WHAT THE TASK ASKS –
Revise the listing below, swapping "Create folder" for "New folder" and keeping every other line unchanged.

-- START OF RECORDED INFORMATION --

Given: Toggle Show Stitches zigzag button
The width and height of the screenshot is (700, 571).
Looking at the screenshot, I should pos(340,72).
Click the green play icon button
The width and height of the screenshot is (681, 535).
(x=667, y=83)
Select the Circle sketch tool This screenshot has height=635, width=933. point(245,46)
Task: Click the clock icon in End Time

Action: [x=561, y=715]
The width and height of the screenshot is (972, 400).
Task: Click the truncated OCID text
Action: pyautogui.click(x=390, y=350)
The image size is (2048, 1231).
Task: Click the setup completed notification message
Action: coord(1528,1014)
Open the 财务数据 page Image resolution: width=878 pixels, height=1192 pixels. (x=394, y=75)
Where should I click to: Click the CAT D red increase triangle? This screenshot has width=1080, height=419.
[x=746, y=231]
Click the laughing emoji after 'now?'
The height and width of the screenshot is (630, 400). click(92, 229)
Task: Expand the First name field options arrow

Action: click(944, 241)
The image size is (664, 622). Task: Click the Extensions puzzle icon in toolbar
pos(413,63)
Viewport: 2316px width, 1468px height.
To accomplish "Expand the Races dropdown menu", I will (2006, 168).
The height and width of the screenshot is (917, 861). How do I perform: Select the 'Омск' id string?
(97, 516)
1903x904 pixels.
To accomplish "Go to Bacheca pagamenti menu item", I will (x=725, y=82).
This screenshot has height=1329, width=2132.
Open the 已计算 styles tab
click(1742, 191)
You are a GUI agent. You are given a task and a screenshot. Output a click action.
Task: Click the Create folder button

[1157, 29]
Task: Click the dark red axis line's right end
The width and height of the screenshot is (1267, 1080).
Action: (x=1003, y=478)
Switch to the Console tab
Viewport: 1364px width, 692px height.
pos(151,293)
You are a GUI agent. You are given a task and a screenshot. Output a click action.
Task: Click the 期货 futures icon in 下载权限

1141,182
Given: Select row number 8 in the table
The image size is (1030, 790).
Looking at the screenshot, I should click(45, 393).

-- END OF RECORDED INFORMATION --

RESPONSE –
Given: Toggle Show Stitches zigzag button
The width and height of the screenshot is (700, 571).
Looking at the screenshot, I should pos(340,72).
Click the green play icon button
The width and height of the screenshot is (681, 535).
(x=667, y=83)
Select the Circle sketch tool This screenshot has height=635, width=933. point(245,46)
Task: Click the clock icon in End Time

Action: [x=561, y=715]
The width and height of the screenshot is (972, 400).
Task: Click the truncated OCID text
Action: pyautogui.click(x=390, y=350)
The image size is (2048, 1231).
Task: Click the setup completed notification message
Action: coord(1528,1014)
Open the 财务数据 page Image resolution: width=878 pixels, height=1192 pixels. (x=394, y=75)
Where should I click to: Click the CAT D red increase triangle? This screenshot has width=1080, height=419.
[x=746, y=231]
Click the laughing emoji after 'now?'
The height and width of the screenshot is (630, 400). click(92, 229)
Task: Expand the First name field options arrow

Action: click(944, 241)
The image size is (664, 622). Task: Click the Extensions puzzle icon in toolbar
pos(413,63)
Viewport: 2316px width, 1468px height.
To accomplish "Expand the Races dropdown menu", I will (2006, 168).
The height and width of the screenshot is (917, 861). How do I perform: Select the 'Омск' id string?
(97, 516)
1903x904 pixels.
To accomplish "Go to Bacheca pagamenti menu item", I will (x=725, y=82).
This screenshot has height=1329, width=2132.
Open the 已计算 styles tab
click(1742, 191)
You are a GUI agent. You are given a task and a screenshot. Output a click action.
Task: Click the New folder button

[1157, 29]
Task: Click the dark red axis line's right end
The width and height of the screenshot is (1267, 1080).
Action: (x=1003, y=478)
Switch to the Console tab
Viewport: 1364px width, 692px height.
pos(151,293)
You are a GUI agent. You are given a task and a screenshot. Output a click action.
Task: Click the 期货 futures icon in 下载权限

1141,182
Given: Select row number 8 in the table
The image size is (1030, 790).
Looking at the screenshot, I should click(45, 393).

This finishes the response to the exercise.